Дронго чуть усмехнулся.

— Обязательно покажу, — пообещал он. — А вы давно работаете с агентством Зитмйниса?

— Давно. — Она подвинулась ближе, и ее грудь уже касалась его плеча. — Вы говорите по-испански?

— Немного понимаю, — ответил он. — Вы давно знаете всех остальных?

Лена Доколина оглянулась на них, улыбнулась, но ничего не сказала. Она сидела во втором ряду с режиссером. Рядом с Ингрид в первом ряду расположился вошедший в салон последним Балодис. Позади Дронго и Лилии Омельченко, сидевших в третьем ряду, устроился Меднис.

— Давно, — прошептала Лилия. — Здесь все немного чокнутые. Поэтому не обращайте внимания.

— Почему чокнутые? — шепотом спросил Дронго.

— Работа такая, — улыбнулась Омельченко, — каждый считает себя звездой первой величины. А у нас только одна звезда — это Витас Круминьш. Остальные ничего из себя не представляют.

— Надеюсь, гример тоже специалист в своих вопросах? — улыбнулся Дронго.

Она улыбнулась в ответ, показав свои маленькие зубки. И лукаво ему подмигнула.

— У вас должна была сниматься другая девушка? — спросил Дронго.

Она наклонилась к нему, и теперь они слышали друг друга достаточно хорошо и могли разговаривать шепотом. Сидевший сзади Меднис включил магнитофон и надел наушники. Качая головой в такт музыке, он не обращал внимания на остальных пассажиров.

— Да, — вздохнула Лилия, — Ингебора Липскис. Такая чудная девочка, милая, отзывчивая, добрая. Она всем нравится. И вообще я считала, что она возьмет первое место. Или она, или Лена Доколина, — очень тихо добавила Омельченко.

Дронго подумал, что Ингрид ему бы понравилась больше. В Доколиной все было правильно, это была холодная красота. А в Ингрид нравилась чувственность, ее красивые выразительные глаза, ее одухотворенное лицо. И конечно, возможный маньяк преследовал именно такую девушку.

— А наш оператор разве не специалист? — уточнил Дронго.

— Неудачливый спортсмен, — оглянулась на него Омельченко, — и почти не говорит по-русски. Он почему-то не любит всех, кто приезжает из России. По-моему, он закомплексован: не сделал карьеры баскетболиста ни в Латвии, ни в России, и поэтому ненавидит весь мир.

— Очень жаль, — пробормотал Дронго. — А Ионас?

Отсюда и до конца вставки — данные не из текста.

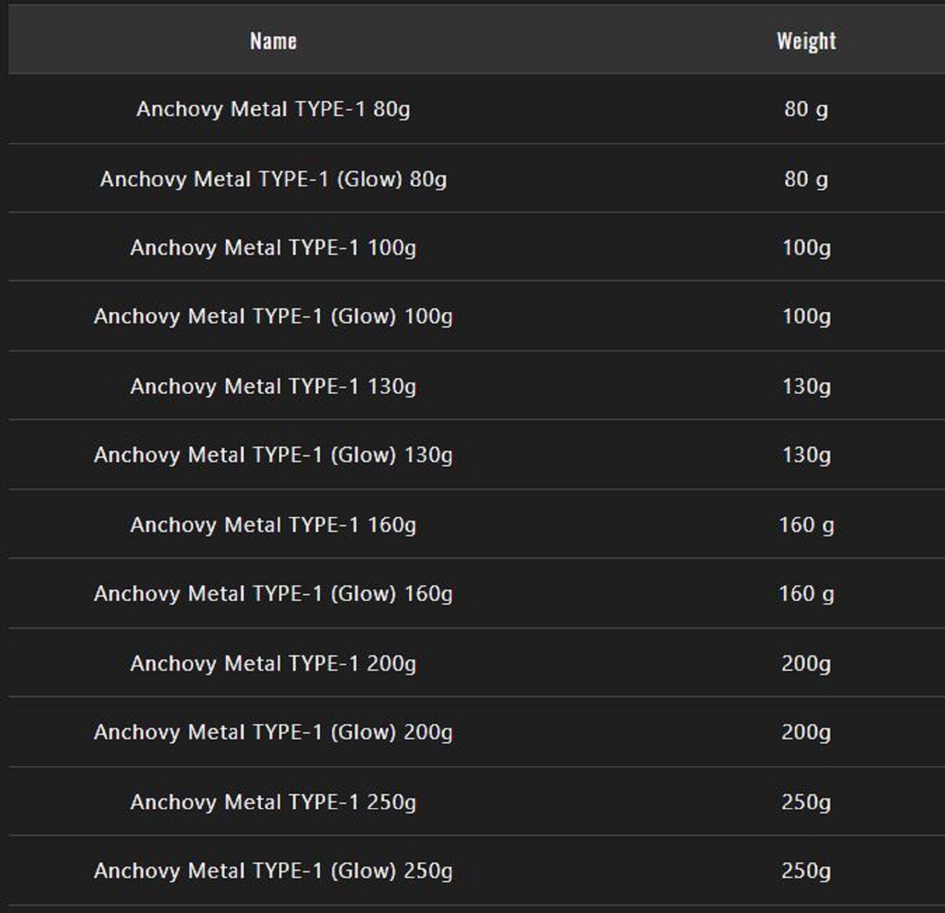Image resolution: width=945 pixels, height=913 pixels.
Task: Click Anchovy Metal TYPE-1 (Glow) 250g name
Action: click(x=273, y=871)
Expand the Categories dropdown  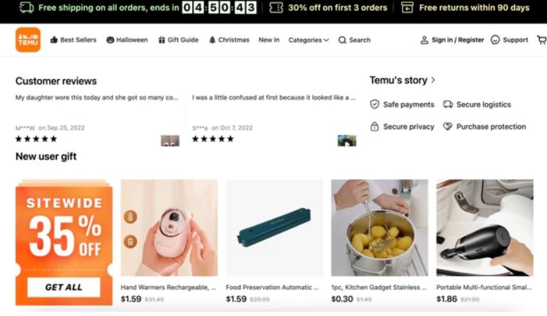309,41
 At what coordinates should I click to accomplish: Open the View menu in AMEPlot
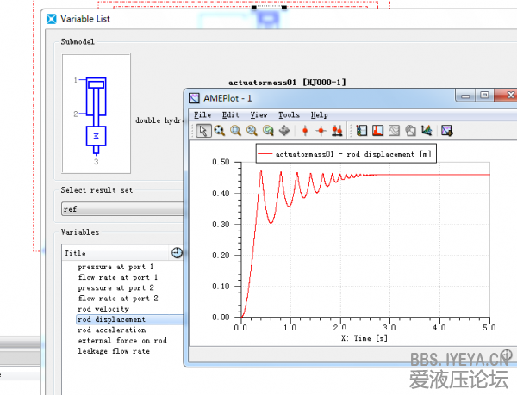259,114
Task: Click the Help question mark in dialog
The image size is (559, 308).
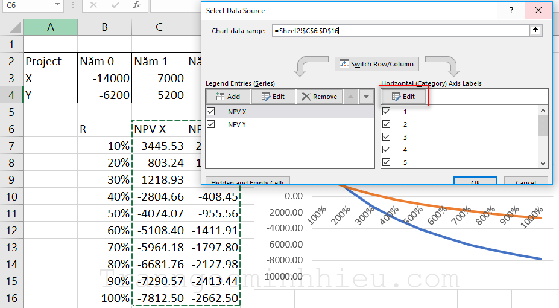Action: [x=511, y=11]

— Хороший парень, — Лилия приблизила голову вплотную и прошептала, — только до первого бара.

— Что вы хотите сказать?

— Вот это и хочу. Как только он дорывается до бутылки, его уже невозможно остановить. Его отовсюду выгнали, и Зитманис взял его к себе.

— А Рута Юльевна?

— Стерва, — засмеялась Лилия, — страшная стерва. О ней легенды ходят, как она терзает своих девочек. Видели бы вы, как она мучила нас в прошлом году в Ницце. Неужели вы ничего не слышали про нее?

— Что я должен был слышать?

— Ничего. Только она своеобразный человек. И часто придирается. Если бы не она, у нас была бы прекрасная группа.